Example of variables creation:

model_path = '*.pkl'
wordembed_path = '*.kv'
label_vocab = '*.pkl'
save_dir = '*.csv'
padding_string = '<pad>'
encoding = 'utf-8'
separator = '|'
sentence = 'SENTENCE EXAMPLE TO PREDICT'

3. Read PosTagging model and embedding model:

bilstmcrf = torch.load(model_path)
embedding = utils.load_fasttext_embeddings(wordembed_path, padding)

4. Initialize and usage:

postagger_predicter = PosTaggerPredict(
        model=bilstmcrf,
        label_path=label_vocab,
        embedding=embedding,
        save_dir=save_dir,
        encoding=encoding,
        separator=separator)

print(postagger_predicter.predict_line(sentence))

Batch Prediction

To predict a batch of sentences in a .csv file, another set of variables should be created and passed to predict_batch method. The variables are the following:

• input_path: a string with path of the .csv file;
• sentence_column: a string with column name of .csv file;
• unknown_string: a string which represents unknown token;
• batch_size: number of sentences which will be predicted at the same time;
• shuffle: a boolean representing if the dataset is shuffled;
• use_pre_processing: a boolean indicating if sentence will be preprocessed;
• output_lstm: a boolean indicating if LSTM prediction will be saved.

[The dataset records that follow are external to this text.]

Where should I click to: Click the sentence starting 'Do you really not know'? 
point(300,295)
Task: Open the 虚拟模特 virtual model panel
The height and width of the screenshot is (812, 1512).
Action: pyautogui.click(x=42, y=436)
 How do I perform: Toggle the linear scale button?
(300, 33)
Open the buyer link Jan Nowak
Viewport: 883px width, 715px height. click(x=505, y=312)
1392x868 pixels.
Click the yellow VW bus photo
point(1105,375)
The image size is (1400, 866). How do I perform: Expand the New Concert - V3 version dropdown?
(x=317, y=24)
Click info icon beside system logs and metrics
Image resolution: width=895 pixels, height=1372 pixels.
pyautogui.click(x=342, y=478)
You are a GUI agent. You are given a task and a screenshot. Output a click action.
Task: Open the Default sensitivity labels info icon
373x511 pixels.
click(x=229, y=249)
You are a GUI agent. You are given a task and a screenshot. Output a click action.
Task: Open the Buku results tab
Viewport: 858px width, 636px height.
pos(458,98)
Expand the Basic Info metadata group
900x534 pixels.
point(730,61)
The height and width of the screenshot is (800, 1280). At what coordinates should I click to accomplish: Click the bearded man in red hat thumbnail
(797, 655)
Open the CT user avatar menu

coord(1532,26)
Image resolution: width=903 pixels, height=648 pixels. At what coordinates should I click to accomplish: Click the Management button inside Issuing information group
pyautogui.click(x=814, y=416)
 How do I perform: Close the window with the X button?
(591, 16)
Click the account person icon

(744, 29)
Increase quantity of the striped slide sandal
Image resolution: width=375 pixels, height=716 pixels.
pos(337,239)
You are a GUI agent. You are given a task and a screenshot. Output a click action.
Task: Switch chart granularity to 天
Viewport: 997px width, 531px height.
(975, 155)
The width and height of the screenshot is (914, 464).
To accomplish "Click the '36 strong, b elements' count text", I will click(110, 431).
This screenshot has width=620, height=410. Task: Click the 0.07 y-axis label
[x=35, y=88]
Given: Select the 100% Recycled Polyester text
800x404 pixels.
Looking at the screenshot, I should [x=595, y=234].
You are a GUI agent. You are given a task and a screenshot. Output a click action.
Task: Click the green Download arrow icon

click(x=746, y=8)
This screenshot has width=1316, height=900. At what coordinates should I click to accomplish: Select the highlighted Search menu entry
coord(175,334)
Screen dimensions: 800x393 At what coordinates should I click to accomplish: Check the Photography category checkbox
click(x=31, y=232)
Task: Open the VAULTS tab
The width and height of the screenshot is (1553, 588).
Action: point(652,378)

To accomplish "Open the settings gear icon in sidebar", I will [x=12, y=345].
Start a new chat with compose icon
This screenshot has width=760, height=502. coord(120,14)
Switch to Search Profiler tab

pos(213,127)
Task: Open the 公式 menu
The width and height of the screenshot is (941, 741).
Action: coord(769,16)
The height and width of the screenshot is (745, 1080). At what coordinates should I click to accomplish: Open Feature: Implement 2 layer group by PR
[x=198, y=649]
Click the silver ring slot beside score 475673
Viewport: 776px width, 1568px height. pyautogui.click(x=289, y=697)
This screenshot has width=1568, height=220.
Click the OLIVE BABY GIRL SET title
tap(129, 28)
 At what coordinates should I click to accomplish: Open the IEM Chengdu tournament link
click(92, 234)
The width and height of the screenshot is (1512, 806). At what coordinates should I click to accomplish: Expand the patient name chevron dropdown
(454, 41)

Example of initialization e usage of predict_batch method:

input_path = '*.csv'
sentence_column = '*'
unknown = '<unk>'
batch_size = 64
shuffle = False
use_pre_processing = True
output_lstm = True

postagger_predicter.predict_batch(
            filepath=input_path,
            sentence_column=sentence_column,
            pad_string=padding_string,
            unk_string=unknown_string,
            batch_size=batch_size,
            shuffle=shuffle,
            use_pre_processing=use_pre_processing,
            output_lstm=output_lstm)

The batch sentences prediction will be saved in the given save_dir path.